Essa massa de candidatos aumenta muito se fizermos a conta dos que sabem o que querem fazer – enfiar a mão no pudim. Eleger alguém exige de cada eleitor muita dedicação: ouvir amigos confiáveis, nem pensar em eleger alguém só porque “é celebridade”, dar uma pequena vista de olhos nas atividades de quem já exerce algum cargo e pretende voltar a ele. Dá trabalho, mas pode resultar numa cidade melhor.

Acredite se quiser

Houve casos em que fui pesquisar, saber se o que estava vendo como propaganda eleitoral não era apenas piada. Não, não era: vi gravações reais de candidatos que não sabiam o nome da cidade em que queriam eleger-se, e encontravam enormes dificuldades para dizer que, uma vez eleitos, iriam dar força à saúde, educação e segurança. O eleitor jamais o escolheria para qualquer emprego; mas alguns serão escolhidos para governar sua cidade.

Tudo tem saída

De qualquer forma, não perca a esperança: hoje é Dia de Todos os Santos, dia propício a milagres. O Dia das Bruxas foi ontem. É festa americana, mas como Trump comemora Bolsonaro também deve tê-lo comemorado. E soube escapar das travessuras, oferecendo gostosuras ao Centrão.

Atenção: é agora

Depois de amanhã, os Estados Unidos elegem seu presidente. A eleição americana pode ter mais repercussão no Brasil que a brasileira. Se Trump for derrotado por Joe Biden, a diplomacia brasileira vai ter de trabalhar, já que o presidente e seus filhos deram apoio total a Trump. Depois de brigar com a União Europeia e a China, perder o apoio americano deixa o país isolado.

Inacreditável 1

Celso Russomano, candidato bolsonarista à Prefeitura de São Paulo, hoje em segundo lugar nas pesquisas (embora em queda), disse com todas as letras que o candidato favorito, Bruno Covas, pode morrer – é fato que vem há tempos se tratando de câncer. E, morrendo Covas, seu eleitor teria dado o voto não a ele, mas ao vice.
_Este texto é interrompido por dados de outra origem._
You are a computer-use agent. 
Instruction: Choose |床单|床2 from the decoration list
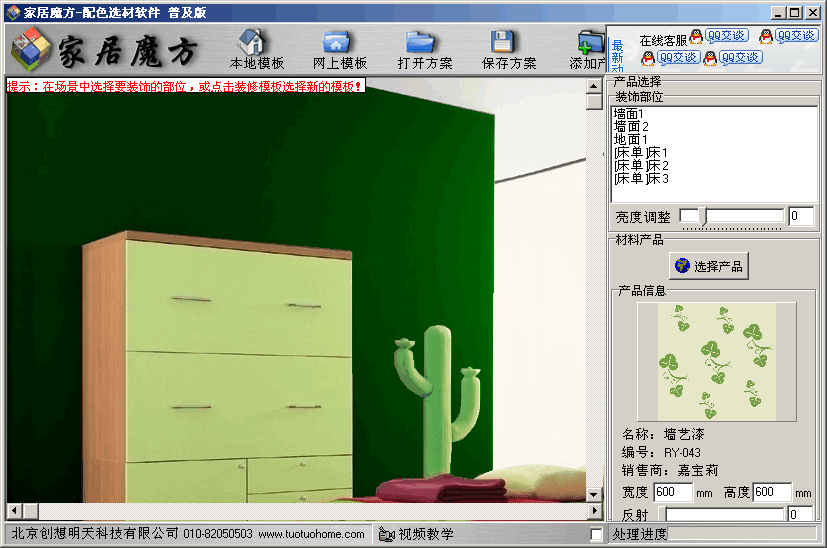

Russomano tem razão: todos – todos- podem morrer de uma hora para outra. A doença de Tancredo, bem na véspera de tomar posse, foi inesperada, como inesperada foi a morte de Faria Lima, ex-prefeito de São Paulo, no momento em que os militares se uniam a seu redor para levá-lo à Presidência, no lugar do marechal Costa e Silva.

Inacreditável 2

Piadinha do presidente Bolsonaro, ao provar o Guaraná Jesus, um popular refrigerante maranhense: como o Guaraná Jesus (pronuncia-se Jésus) é cor de rosa, disse que ia ficar boiola como os maranhenses. Os bolsonaristas já lembraram que Lula fez algo semelhante numa conversa com o prefeito de Pelotas, ao dizer que a cidade era um polo exportador de veados. Isso quer dizer que, para Bolsonaro, Lula é um exemplo?

Bem, a neta do criador do Guaraná Jesus ficou furiosa. Contou que seu avô, lá pelos idos de 1920, era simpático ao comunismo. Errou o alvo: em 1920, o comunismo era coisa da União Soviética. Bolsonaro só ficaria com enjoo se fosse comunismo chinês.
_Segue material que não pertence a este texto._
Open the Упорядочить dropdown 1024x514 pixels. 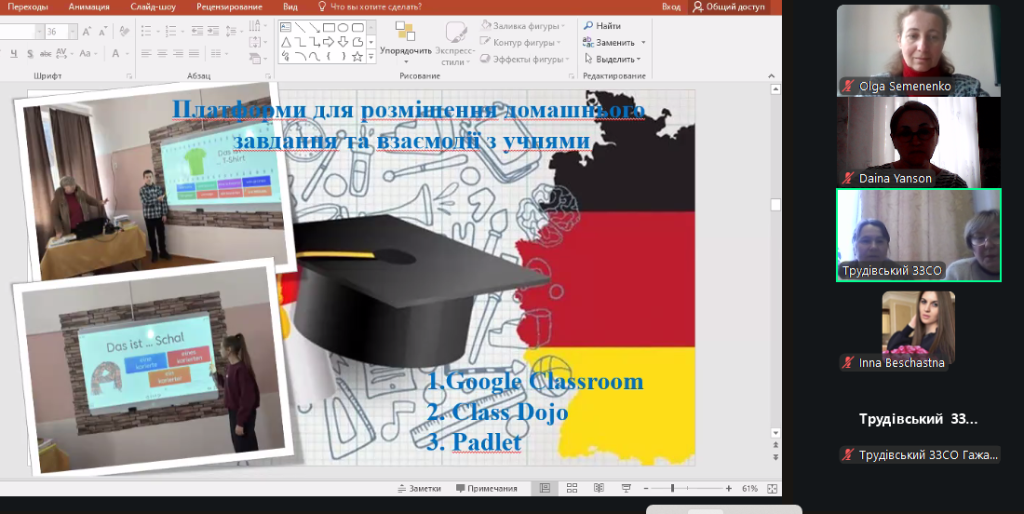pos(405,50)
(*) Carlos Brickmann é jornalista e consultor de comunicação. Diretor da Brickmann & Associados, foi colunista, editor-chefe e editor responsável da Folha da Tarde; diretor de telejornalismo da Rede Bandeirantes; repórter especial, editor de Economia, editor de Internacional da Folha de S. Paulo; secretário de Redação e editor da Revista Visão; repórter especial, editor de Internacional, de Política e de Nacional do Jornal da Tarde.